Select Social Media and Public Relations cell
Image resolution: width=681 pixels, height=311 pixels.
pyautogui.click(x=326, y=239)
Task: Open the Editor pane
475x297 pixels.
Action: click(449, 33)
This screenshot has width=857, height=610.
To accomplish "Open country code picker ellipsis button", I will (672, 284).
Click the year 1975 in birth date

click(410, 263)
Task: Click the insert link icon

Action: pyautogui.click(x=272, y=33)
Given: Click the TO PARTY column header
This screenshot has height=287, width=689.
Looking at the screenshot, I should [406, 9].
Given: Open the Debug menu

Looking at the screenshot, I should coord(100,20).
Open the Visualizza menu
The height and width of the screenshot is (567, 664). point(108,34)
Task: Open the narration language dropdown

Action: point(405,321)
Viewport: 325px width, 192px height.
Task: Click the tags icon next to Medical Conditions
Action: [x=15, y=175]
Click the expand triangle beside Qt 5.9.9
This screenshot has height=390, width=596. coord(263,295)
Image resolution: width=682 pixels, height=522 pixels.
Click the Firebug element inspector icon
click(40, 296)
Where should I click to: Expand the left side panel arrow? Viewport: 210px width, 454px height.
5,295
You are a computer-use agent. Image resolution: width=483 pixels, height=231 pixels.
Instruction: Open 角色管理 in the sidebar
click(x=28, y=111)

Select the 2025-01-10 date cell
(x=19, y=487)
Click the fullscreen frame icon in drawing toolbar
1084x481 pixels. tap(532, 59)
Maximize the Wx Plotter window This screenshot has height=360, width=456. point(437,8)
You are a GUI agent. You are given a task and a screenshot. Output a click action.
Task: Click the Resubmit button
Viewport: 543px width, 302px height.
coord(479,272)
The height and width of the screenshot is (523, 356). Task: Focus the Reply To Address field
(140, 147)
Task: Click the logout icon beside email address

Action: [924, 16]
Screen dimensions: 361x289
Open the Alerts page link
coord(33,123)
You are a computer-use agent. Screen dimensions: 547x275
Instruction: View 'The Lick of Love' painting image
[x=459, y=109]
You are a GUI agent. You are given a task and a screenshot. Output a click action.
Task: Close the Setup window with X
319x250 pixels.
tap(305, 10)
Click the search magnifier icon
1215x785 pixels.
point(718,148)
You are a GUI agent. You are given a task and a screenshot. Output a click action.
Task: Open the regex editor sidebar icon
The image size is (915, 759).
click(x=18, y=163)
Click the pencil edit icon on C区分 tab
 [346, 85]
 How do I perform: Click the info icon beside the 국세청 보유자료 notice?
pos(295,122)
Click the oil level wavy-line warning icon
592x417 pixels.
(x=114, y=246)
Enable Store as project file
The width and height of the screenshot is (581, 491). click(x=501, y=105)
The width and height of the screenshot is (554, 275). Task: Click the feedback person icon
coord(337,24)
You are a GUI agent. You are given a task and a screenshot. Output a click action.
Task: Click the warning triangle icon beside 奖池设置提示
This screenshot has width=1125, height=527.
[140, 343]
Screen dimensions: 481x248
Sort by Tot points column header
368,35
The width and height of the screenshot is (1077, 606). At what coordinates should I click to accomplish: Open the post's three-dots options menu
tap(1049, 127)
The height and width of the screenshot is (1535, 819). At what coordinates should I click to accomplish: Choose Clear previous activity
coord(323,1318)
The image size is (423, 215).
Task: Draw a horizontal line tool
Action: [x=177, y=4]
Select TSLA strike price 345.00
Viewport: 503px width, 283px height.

*****

▸ Exercise objective: Output every entry exactly.

▸ Task solution:
Select Social Media and Public Relations cell
Image resolution: width=681 pixels, height=311 pixels.
pyautogui.click(x=326, y=239)
Task: Open the Editor pane
475x297 pixels.
Action: click(449, 33)
This screenshot has width=857, height=610.
To accomplish "Open country code picker ellipsis button", I will (672, 284).
Click the year 1975 in birth date

click(410, 263)
Task: Click the insert link icon

Action: pyautogui.click(x=272, y=33)
Given: Click the TO PARTY column header
This screenshot has height=287, width=689.
Looking at the screenshot, I should [406, 9].
Given: Open the Debug menu

Looking at the screenshot, I should coord(100,20).
Open the Visualizza menu
The height and width of the screenshot is (567, 664). point(108,34)
Task: Open the narration language dropdown

Action: point(405,321)
Viewport: 325px width, 192px height.
Task: Click the tags icon next to Medical Conditions
Action: [x=15, y=175]
Click the expand triangle beside Qt 5.9.9
This screenshot has height=390, width=596. coord(263,295)
Image resolution: width=682 pixels, height=522 pixels.
Click the Firebug element inspector icon
click(40, 296)
Where should I click to: Expand the left side panel arrow? Viewport: 210px width, 454px height.
5,295
You are a computer-use agent. Image resolution: width=483 pixels, height=231 pixels.
Instruction: Open 角色管理 in the sidebar
click(x=28, y=111)

Select the 2025-01-10 date cell
(x=19, y=487)
Click the fullscreen frame icon in drawing toolbar
1084x481 pixels. tap(532, 59)
Maximize the Wx Plotter window This screenshot has height=360, width=456. point(437,8)
You are a GUI agent. You are given a task and a screenshot. Output a click action.
Task: Click the Resubmit button
Viewport: 543px width, 302px height.
coord(479,272)
The height and width of the screenshot is (523, 356). Task: Focus the Reply To Address field
(140, 147)
Task: Click the logout icon beside email address

Action: [924, 16]
Screen dimensions: 361x289
Open the Alerts page link
coord(33,123)
You are a computer-use agent. Screen dimensions: 547x275
Instruction: View 'The Lick of Love' painting image
[x=459, y=109]
You are a GUI agent. You are given a task and a screenshot. Output a click action.
Task: Close the Setup window with X
319x250 pixels.
tap(305, 10)
Click the search magnifier icon
1215x785 pixels.
point(718,148)
You are a GUI agent. You are given a task and a screenshot. Output a click action.
Task: Open the regex editor sidebar icon
The image size is (915, 759).
click(x=18, y=163)
Click the pencil edit icon on C区分 tab
 [346, 85]
 How do I perform: Click the info icon beside the 국세청 보유자료 notice?
pos(295,122)
Click the oil level wavy-line warning icon
592x417 pixels.
(x=114, y=246)
Enable Store as project file
The width and height of the screenshot is (581, 491). click(x=501, y=105)
The width and height of the screenshot is (554, 275). Task: Click the feedback person icon
coord(337,24)
You are a GUI agent. You are given a task and a screenshot. Output a click action.
Task: Click the warning triangle icon beside 奖池设置提示
This screenshot has width=1125, height=527.
[140, 343]
Screen dimensions: 481x248
Sort by Tot points column header
368,35
The width and height of the screenshot is (1077, 606). At what coordinates should I click to accomplish: Open the post's three-dots options menu
tap(1049, 127)
The height and width of the screenshot is (1535, 819). At what coordinates should I click to accomplish: Choose Clear previous activity
coord(323,1318)
The image size is (423, 215).
Task: Draw a horizontal line tool
Action: [x=177, y=4]
Select TSLA strike price 345.00
Viewport: 503px width, 283px height.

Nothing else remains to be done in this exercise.